02.03.2018

Künstlersozialabgabe

Kassiert wird auch von GmbH-Geschäftsführern

© alexmat46 - Fotolia

Seitdem die Rentenversicherung ihre turnusmäßigen Prüfungen auf politischen Druck hin um die Künstlersozialabgabe erweitert hat, ist das Thema Künstlersozialkasse bei vielen Unternehmen brandaktuell. Allerdings ist die Verunsicherung groß, wann die Künstlersozialabgabe zu zahlen ist, da sie nicht nur für selbstständig tätige Künstler wie Designer und Publizisten, sondern in bestimmten Fällen auch für den GmbH-Geschäftsführer zu leisten ist.  

Der kreative Gesellschafter-Geschäftsführer

Dieser Fall ist eher unbekannt: Besitzt ein mitarbeitender Gesellschafter mehr als 50 Prozent der Gesellschaftsanteile (gilt im Rahmen der Künstlersozialkasse nur für GmbH, GmbH & Co. KG, OHG, UG), sieht ihn die Künstlersozialkasse als Selbstständigen an. Sofern der geschäftsführende Gesellschafter für sein Unternehmen (z. B. Verlag, Galerie, PR- oder Marketingagentur) auch nur teilweise künstlerisch oder publizistisch tätig ist, prüft die Künstlersozialkasse, ob er als selbstständiger Künstler einzustufen ist.
Da der Gesellschafter-Geschäftsführer häufig verschiedene Tätigkeiten für sein Unternehmen erbringt, wird geprüft, ob der künstlerische Anteil überwiegt oder nicht. Die Künstlersozialkasse rechnet alle Tätigkeiten hinzu, die im Rahmen der üblichen Erbringung der künstlerischen Leistungen anfallen. Dazu gehören z. B. Akquisition, Kundenbesuche, Strategieentwicklung, Recherchearbeiten, Produktion, Nachbereitung, etc. Die Arbeit des Gesellschafters wird nur einheitlich bewertet. Entweder zu 100 Prozent künstlerisch oder gar nicht künstlerisch. Eine Aufteilung ist nicht möglich. Im Falle einer künstlerischen Tätigkeit unterliegt das gesamte Geschäftsführergehalt der Künstlersozialabgabe, soweit die künstlerischen Tätigkeiten nicht gesondert abgerechnet und vergütet wurden.
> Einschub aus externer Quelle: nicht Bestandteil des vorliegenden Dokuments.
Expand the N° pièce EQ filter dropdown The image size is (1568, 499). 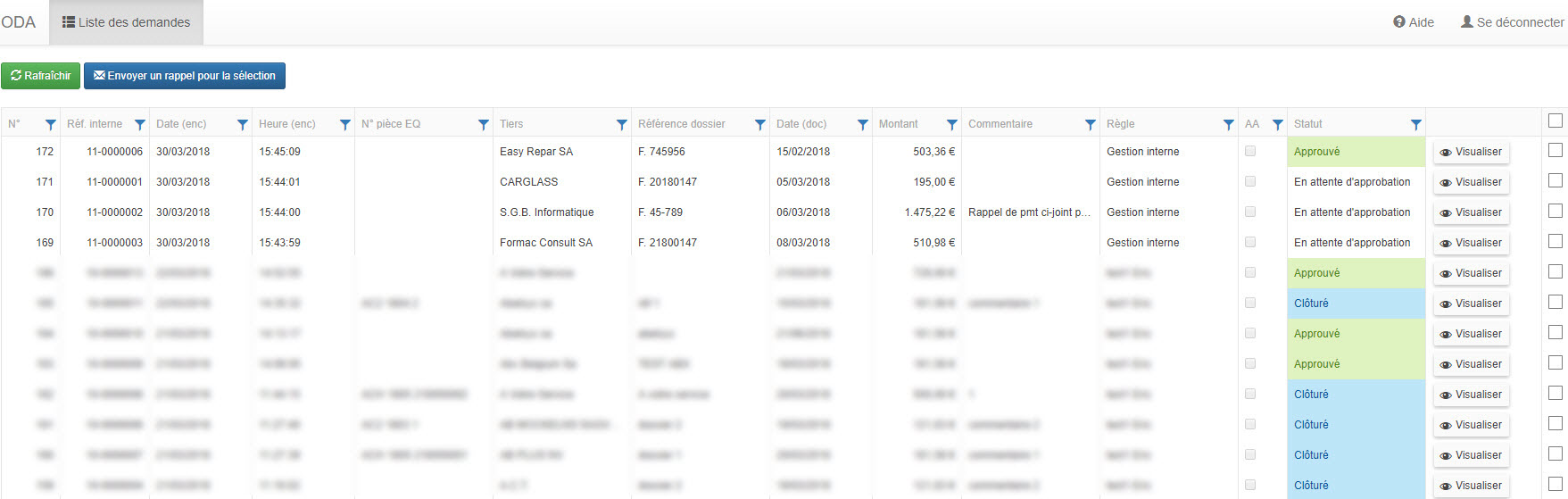(x=484, y=125)
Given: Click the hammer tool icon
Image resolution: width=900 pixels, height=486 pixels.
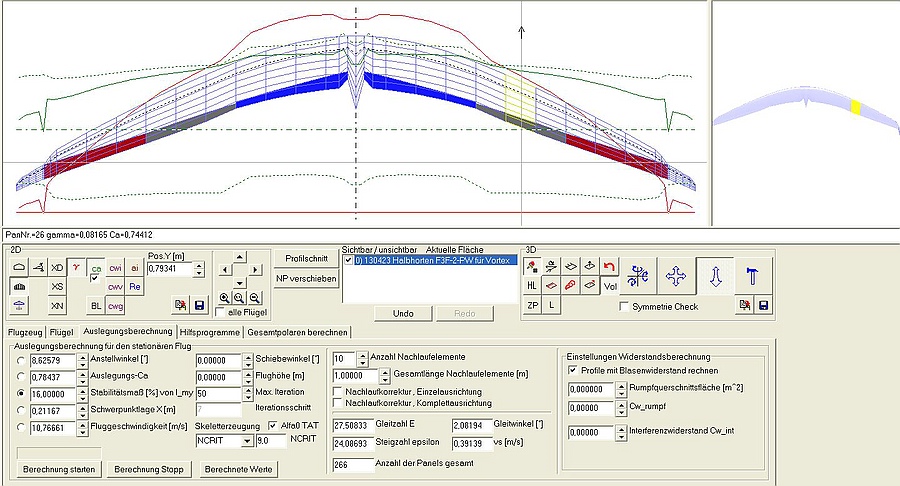Looking at the screenshot, I should [x=752, y=275].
Im Rahmen der Sozialversicherungsprüfung, die in der Regel die letzten fünf Jahre umfasst, können auf die betroffenen Unternehmen so auf einen Schlag mehrere zehntausend Euro Nachzahlungen zukommen.

Der echte Künstler

Den Fall kennen die meisten Unternehmen: Beauftragen Sie zum Beispiel einen Webdesigner, Werbetexter, Fotografen, Musiker oder einen anderen „Kreativen“, müssen Sie auf das Entgelt Künstlersozialabgabe bezahlen. Der Umlagesatz für 2018 beträgt 4,2 %.

Abgabepflichtig sind neben den typischen Verwertern wie Verlagen, Galerien, PR- und Marketingagenturen auch Unternehmen, die „nicht nur gelegentlich“ Werbung und Öffentlichkeitsarbeit für sich in Auftrag geben (Eigenwerber). Darüber hinaus alle Unternehmen, die „nicht nur gelegentlich“ ihre Produkte, Verpackungen und Dienstleistungen gestalten lassen, um damit Einnahmen zu erzielen (Generalklausel). Was „nicht nur gelegentlich“ bedeutet, darüber schweigt sich das Gesetz aus - abgesehen von der Obergrenze von drei Veranstaltungen pro Jahr nach § 24 Abs. 2. Gehen Sie davon aus, dass alle Aufträge, die nicht einmalig, selten oder unbedeutend sind (etwa Visitenkarte oder Firmenschild) abgabepflichtig sind.

Abgabepflicht besteht nur, wenn der Künstler oder Publizist als natürliche Person bezahlt wird, also als Selbstständiger, Einzelunternehmer oder über eine Mehrpersonengesellschaft (GbR, OHG). Ist der Künstler oder Publizist in der Rechtsform einer Kapitalgesellschaft (GmbH, UG) oder einer KG oder GmbH & Co. KG tätig, brauchen Sie die Künstlersozialabgabe nicht zu zahlen. Die Abgabepflicht besteht auch, wenn der Künstler oder Publizist nur nebenberuflich tätig ist und auch dann, wenn dieser selbst versicherungsfrei ist. Auf eine einschlägige Ausbildung der/des Kreativen oder auf die Qualität seiner Leistung kommt es nicht an.

Meldefrist bis zum 31.3.

Besteht Abgabepflicht, so müssen die abgabenpflichtigen Entgelte im Kalenderjahr aufgezeichnet und bis 31.3. des Folgejahres an die KSK gemeldet werden. Aus dem errechneten Monatsdurchschnitt wird eine monatliche Vorauszahlung für das laufende Jahr berechnet. Eine Nichtbeachtung kann zu Nachzahlungen und hohen Bußgeldern führen.